Gelehrsamkeit und Scharfsinn stellt Seewald jedoch vor allem in den drei Aufsätzen des Anhangs unter Beweis: „I. Lucan. 9,411-420 und die TO-Karte“, „II. Lucans Cato, die Antipoden und das römische Herrscherlob“ und „III. Ein Anonymus der frühen Kaiserzeit. Zu Lucan. 9,167-185 und Tac. ann. 3,1-2“. Der dritte Text ist ein Glanzstück historischer, der zweite ein Paradigma literarischer Quellenkritik, das von der Alexandertopik über Cicero, Vergil und das kaiserzeitliche Herrscherenkomion zu Lukan führt. In Text eins schließlich gelingt Seewald eine von spätantiken Quellen und mittelalterlichen Karten inspirierte geo- und kartographische Rekonstruktion des lukanischen Weltbildes. Schon diese drei Texte dürften genügen, um ihn als Lukan-Exegeten ersten Ranges zu etablieren.
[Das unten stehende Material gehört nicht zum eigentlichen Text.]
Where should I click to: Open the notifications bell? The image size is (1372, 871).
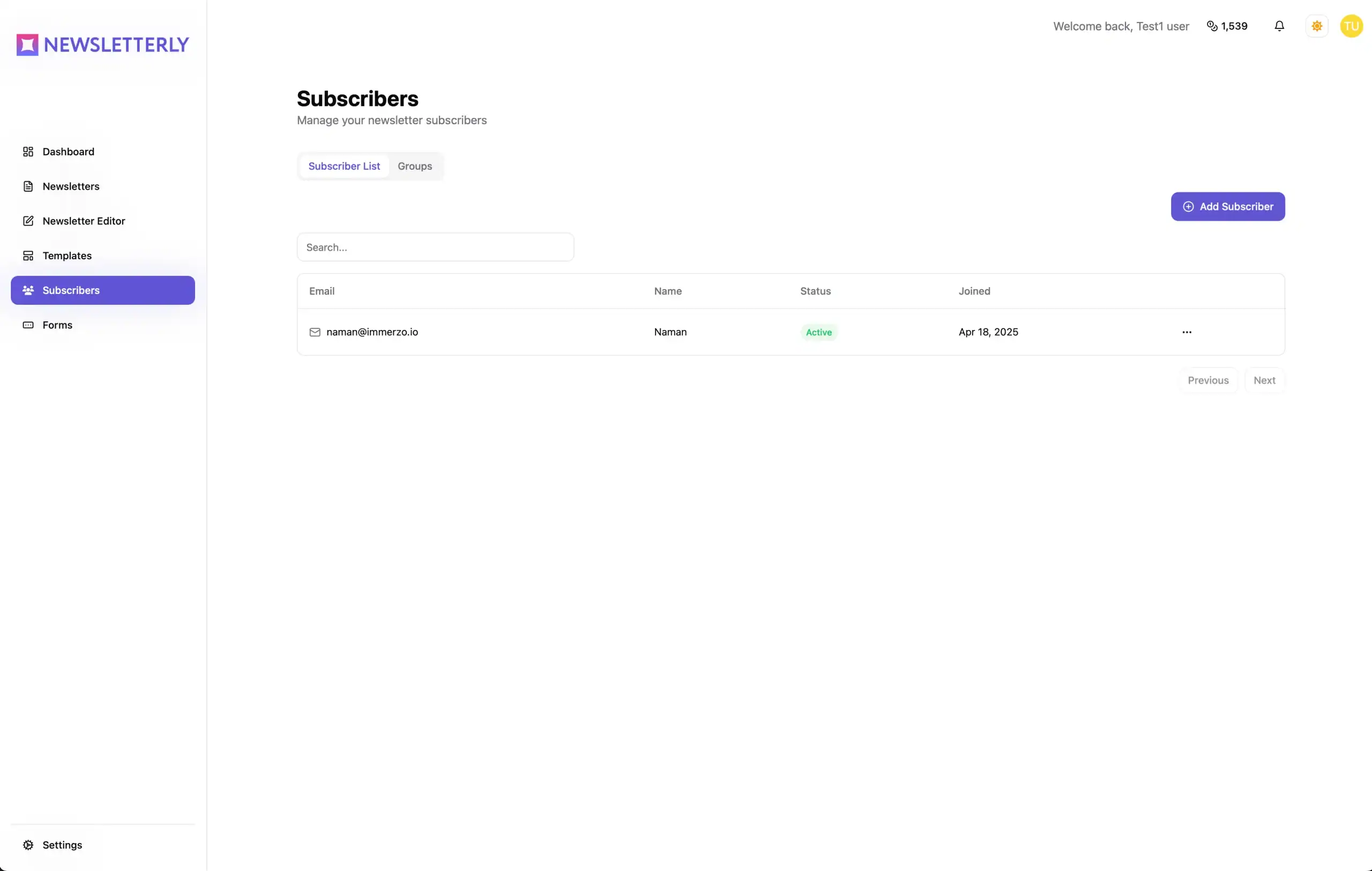[1279, 26]
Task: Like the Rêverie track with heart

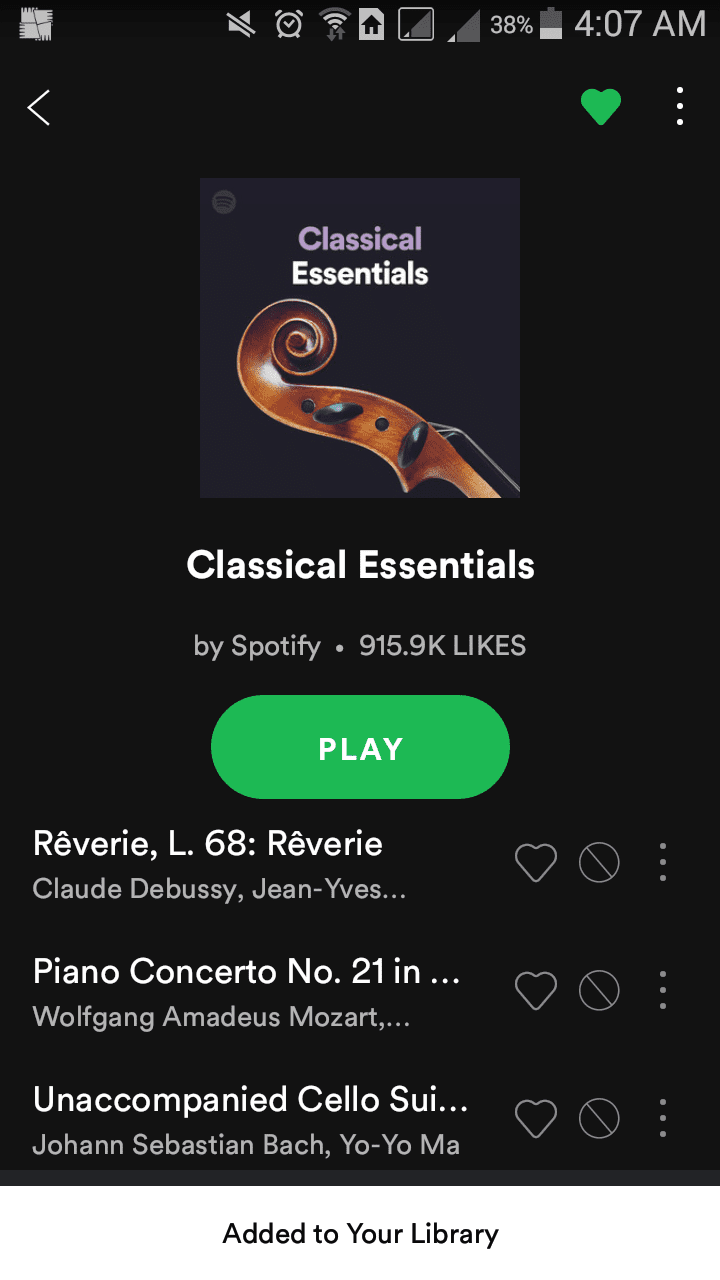Action: point(535,862)
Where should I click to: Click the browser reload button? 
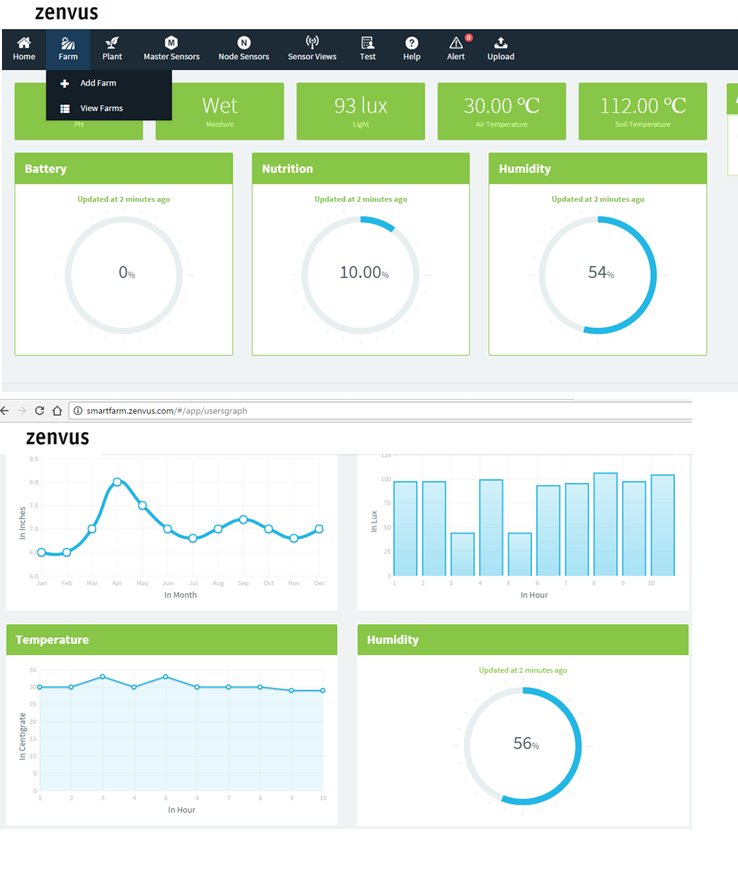pyautogui.click(x=40, y=411)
Umso trauriger, dass dieser Band das einzige Zeugnis eines seltenen philologischen Talents bleiben wird. Wie man auf den ersten Seiten erfährt, ist sein Autor ähnlich jung gestorben wie sein Studienobjekt Lukan, und wie jener über einem unvollendeten Werk (geplant war ursprünglich ein Gesamtkommentar zu Buch neun). Den beiden Herausgebern, G. Kloss und J. Radicke, gebührt Lob für die Umsicht und Sorgfalt, mit der sie die Manuskripte ihres Weggefährten betreut haben. Nicht nur die Freunde Lukans werden es ihnen danken.

Anmerkungen:
1 Publiziert im Internet unter folgender URL: <http://webdoc.sub.gwdg.de/diss/2002/seewald/seewald.pdf> (22.06.2009).
2 Christian Rudolf Raschle, Pestes harenae. Die Schlangenepisode in Lucans Pharsalia (IX 587–949). Einleitung, Text, Übersetzung, Frankfurt am Main 2001; Claudia Wick (Hrsg.), M. Annaeus Lucanus, Bellum civile, liber IX, Bd. 1: Einleitung, Text und Übersetzung; Bd. 2: Kommentar, München 2004.
3 Ein winziger Makel: S. 301-303 sind die Unterschriften zu den drei astronomischen Abbildungen unglücklich verrutscht.
4 Ein kleines Beispiel vom Anfang: zu Vers 5 niger … aer denkt Wick (Bd. II, 11f.) an die dunstig-trübe Luft unterhalb des Äthers, Seewald (S. 38) an den „nächtlichen Sternhimmel“.
5 Im Fall Lukans Elefant und Python.